Mme Mwakio et d'autres membres du personnel de santé mentale de MSF essaient de les aider à comprendre qu'ils n'étaient pas entièrement responsables de leurs actes lorsqu'ils portaient l'uniforme. « Nous leur rappelons que leurs commandants étaient les véritables responsables et qu'ils les ont forcés à commettre des atrocités. C'était une période de leur vie au cours de laquelle ils n'avaient aucun contrôle, mais maintenant, l'avenir leur offre de nombreuses possibilités », ajoute Mme Mwakio.

La confiance est au cœur de la relation entre les conseillers et leurs jeunes patients. 
La confiance ne fait pas seulement partie du code d'éthique du psychologue, c'est un lien essentiel et nécessaire pour que ces jeunes patients puissent s'exprimer librement.

Mme Mwakio explique que chaque détail pouvant rendre les consultations psychologiques aussi confortables que possible est important pour développer ce lien. « Des détails tels que l'endroit où notre patient s'assoit lors de nos séances sont très importants. Par exemple, nous leurs permettons de voir l'entrée de la tente, pour qu'ils sachent que personne n'écoute. Notre objectif est de leur montrer qu'ils ont repris le contrôle de leur propre vie. »
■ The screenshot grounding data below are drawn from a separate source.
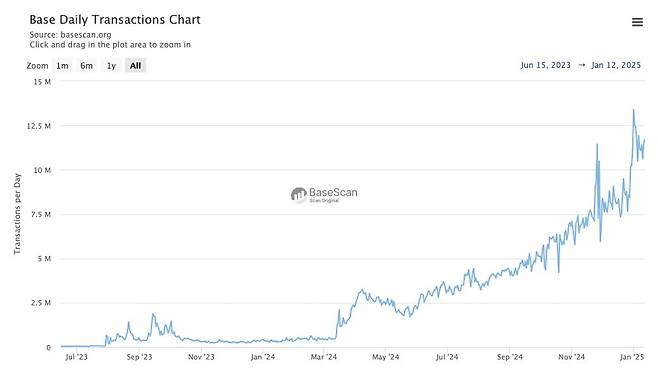
Task: Click the 7.5 M y-axis label
Action: point(41,214)
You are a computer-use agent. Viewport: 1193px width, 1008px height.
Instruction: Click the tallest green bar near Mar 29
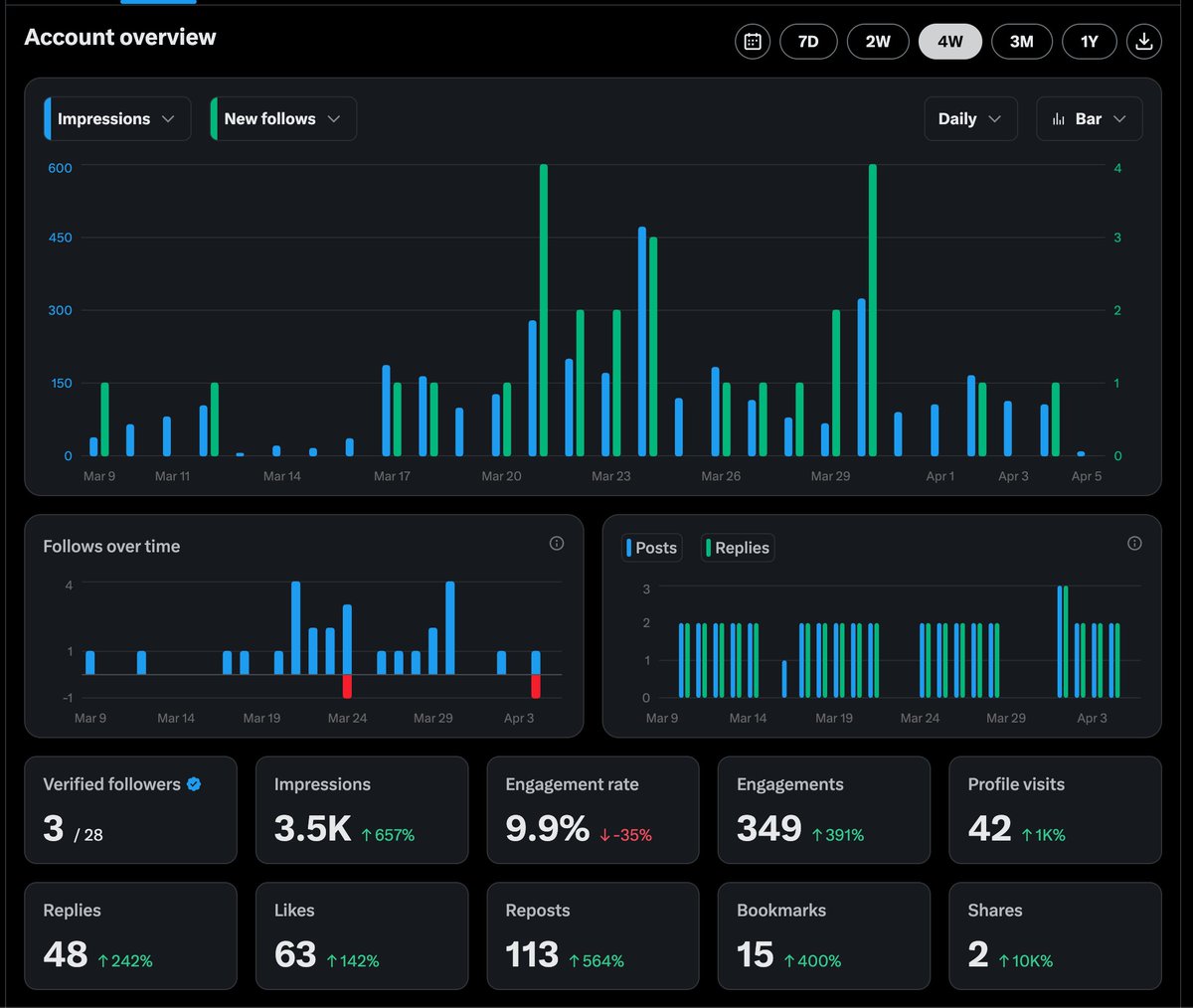(x=873, y=310)
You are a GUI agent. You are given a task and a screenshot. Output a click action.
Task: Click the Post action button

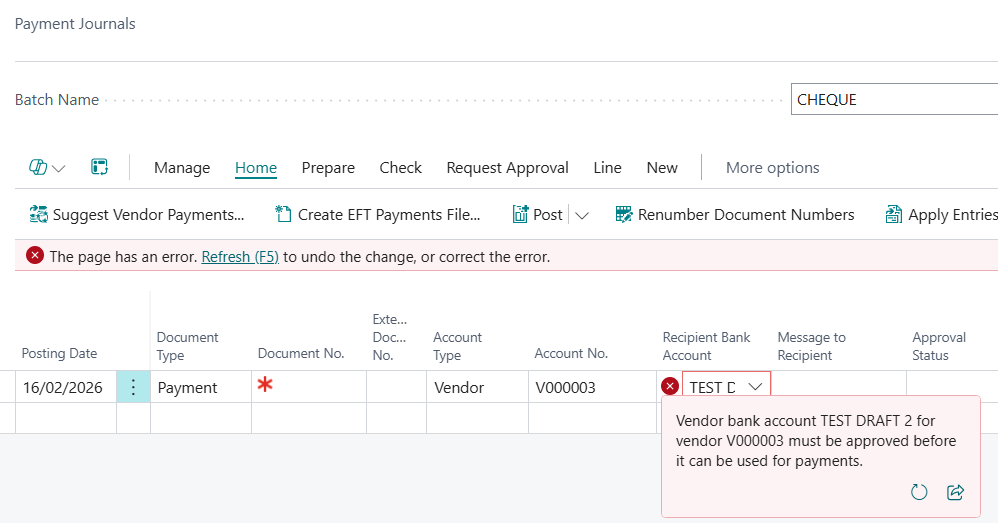coord(538,214)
Il est important que l'enfant soit bien pris en charge. Des services de première nécessité leur ont été promis, et ils en ont désespérément besoin. Beaucoup de ces enfants ne se sentent pas en sécurité. Ils ont peur d’être replongés dans leur ancienne vie. Dans de telles circonstances, toute amélioration de leur santé mentale peut être rapidement perdue. S'ils estiment que le programme de démobilisation les a laissés tomber d’une façon ou d’une autre, la désillusion s'installe. Il existe même un risque que certains veuillent retourner à leur vie antérieure.

Presque tous les enfants veulent retrouver une vie normale et un avenir. Lorsque vous parlez avec eux, ils veulent tous aller à l'école comme les autres enfants de leur âge. Ils savent que ce n’est que par l’éducation qu’ils seront en mesure de mener une nouvelle vie.

Paul Maina, le responsable du programme de MSF

Le système de santé au Soudan du Sud est rudimentaire, et peu de professionnels locaux de la santé mentale peuvent répondre aux besoins des enfants et de leurs communautés. Pour contrer cela, des membres du personnel sud-soudanais du projet sont formés en tant que conseillers. Ces stagiaires participent à un programme de formation accéléré et, dans les mois à venir, ils seront en mesure de traiter des cas sous supervision.

Le programme de Yambio aide les enfants à changer de vie. Mais ce n’est qu’une petite partie d’un pays qui a grandement besoin de panser ses plaies. On estime que, dans l'ensemble du pays, 19 500 enfants ont combattu pendant le conflit et doivent être démobilisés. Si certains pourront trouver une façon bien à eux de gérer le passé, d'autres auront besoin d'aide dans ce nouveau chapitre de leur vie.